La meditación nos ayuda a cultivar la calma desde la cual nace la claridad que nos permite percatarnos más caminos y opciones. Sin embargo, esto no es todo lo que necesitamos para desarrollarnos espiritualmente, también es necesario que reflexionemos con sinceridad para aprender de nuestras experiencias. De tal manera que podamos realizar mejores decisiones basadas en este conocimiento. En el budismo existen tres pilares de la práctica, la meditación es uno de ellos y los otros dos son la ética y la sabiduría. Así que aunque la meditación tenga en si múltiples beneficios es sólo una parte de aquello que debemos cultivar para desplegar nuestro verdadero potencial. Ya que si por ejemplo, meditamos 20 minutos al día, pero el resto del tiempo nos olvidamos de las enseñanzas espirituales, nuestro desarrollo estará incompleto. 

 

Estos son 4 aspectos que podemos desarrollar en nuestra vida además de meditar: 

1. Introspección

La habilidad de reflexionar  sobre nuestra conducta, pensamientos, motivaciones, patrones emocionales y actos, no significa que le demos rienda suelta a la crueldad en nuestro crítico interior.  Por el contrario, se trata de reflexionar hábilmente sobre qué es propicio y que no lo es. No se trata de castigarte sino de obtener un entendimiento. Puedes comenzar por preguntarte por qué te sientes así o por qué piensas tal o cual cosa y tratar de discernir sobre tus motivaciones para hacerlo. Esto es parte de un proceso de percatación durante el cual por supuesto que será útil hacer uso de la calma y la claridad proporcionadas durante la meditación. 

 

2. Cuidar de tu cuerpo 

Las obsesiones de la mente se reflejan en el cuerpo, así como nuestras emociones, con frecuencia están íntimamente relacionadas con nuestros malestares físicos. Asimismo el estado de nuestra respiración y nuestra mente se corresponden, de tal manera que si la mente está agitada lo más probable es que nuestra respiración también. Esto quiere decir que si trabajamos con nuestro cuerpo también podremos cultivar una respiración más flexible, que a su vez de fruto a una mente más clara y estable. 

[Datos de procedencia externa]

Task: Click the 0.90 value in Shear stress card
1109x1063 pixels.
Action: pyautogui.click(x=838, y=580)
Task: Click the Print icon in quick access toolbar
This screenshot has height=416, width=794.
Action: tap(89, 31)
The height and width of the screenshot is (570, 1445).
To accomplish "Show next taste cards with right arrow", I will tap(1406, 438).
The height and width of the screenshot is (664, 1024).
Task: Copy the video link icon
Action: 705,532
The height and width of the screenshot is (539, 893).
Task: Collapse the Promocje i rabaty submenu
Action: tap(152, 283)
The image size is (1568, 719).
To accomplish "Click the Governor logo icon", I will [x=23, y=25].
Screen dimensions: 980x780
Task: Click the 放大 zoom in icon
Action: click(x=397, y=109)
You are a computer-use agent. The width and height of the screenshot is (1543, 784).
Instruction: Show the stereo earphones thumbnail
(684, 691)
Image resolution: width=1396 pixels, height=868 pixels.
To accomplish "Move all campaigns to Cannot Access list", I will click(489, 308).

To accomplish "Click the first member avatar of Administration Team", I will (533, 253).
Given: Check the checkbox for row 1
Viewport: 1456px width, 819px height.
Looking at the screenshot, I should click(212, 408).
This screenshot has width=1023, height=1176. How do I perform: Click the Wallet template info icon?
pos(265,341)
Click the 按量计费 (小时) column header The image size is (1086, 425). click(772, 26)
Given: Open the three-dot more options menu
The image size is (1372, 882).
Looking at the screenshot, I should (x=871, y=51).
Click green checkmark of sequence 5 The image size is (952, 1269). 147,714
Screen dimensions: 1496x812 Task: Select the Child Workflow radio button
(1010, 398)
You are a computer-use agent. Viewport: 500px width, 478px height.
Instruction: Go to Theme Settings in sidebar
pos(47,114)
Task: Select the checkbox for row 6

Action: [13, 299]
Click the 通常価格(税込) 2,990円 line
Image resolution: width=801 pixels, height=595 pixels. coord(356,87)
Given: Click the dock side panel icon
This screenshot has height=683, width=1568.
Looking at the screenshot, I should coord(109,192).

Si por ejemplo sufres de ansiedad, esta se manifiesta tanto en la mente como a través de un alud de pensamientos agobiantes, como físicamente expresándose como tensión o la interrupción de los patrones de respiración sanos y naturales. La meditación puede ayudarte a recuperar la calma, pero practicar ejercicios de respiración como el pranayama o algunas posturas de yoga también pueden contribuir a que la ansiedad pase. 

 

3. Estudio

Internarse en las enseñanzas de prominentes maestros espirituales puede ayudarnos a aprender de sus experiencias. Puede ser que tengas un maestro, o que  tomes cursos, o que leas libros de espiritualidad. En todo caso, lo importante es que el conocimiento desplaza la ignorancia que es la fuente de nuestro sufrimiento. De tal manera, que si nuestra perspectiva se vuelve más clara y asertiva, nuestra experiencia de vida también será mucho más enriquecedora. 

 

4.Relaciones humanas

Alguna vez el Buda histórico, le expresó a Ananda, su primo y asistente que la sangha, es decir la comunidad espiritual, es “toda la vida espiritual”. Ya que nuestras relaciones interpersonales son las que en realidad ponen a prueba nuestra bondad, generosidad, paciencia, empatía y compasión. Además es a través de otros que aprendemos a trabajar con aquellas partes de nuestra personalidad que nos limitan.  Pues con frecuencia pareja, hijos, padres y amigos son quienes nos motivan para trabajar con nuestras emociones negativas. De acuerdo al zen incluso aquellas relaciones difíciles y conflictivas en nuestra vida tienen el potencial de pulirnos como una joya.  De tal manera que nuestras relaciones íntimas también son un campo fértil para el auto conocimiento y la transformación que toma lugar cuando nos percatamos de los errores que estamos cometiendo.

 

Los seres humanos somos multidimensionales, así que es importante que nos desarrollemos en todos los aspectos que nos componen. Cultivar la espiritualidad no es simplemente vivir en otro mundo invisible, también se refiere a ejercer acciones precisas y bienintencionadas después de tomar acciones a través de un discernimiento sensible y responsable. Ya que también necesitamos aterrizar nuestro desarrollo espiritual en acciones concretas, de tal forma que podamos traer a nuestro mundo físico, los valores que cultivamos durante nuestra práctica espiritual.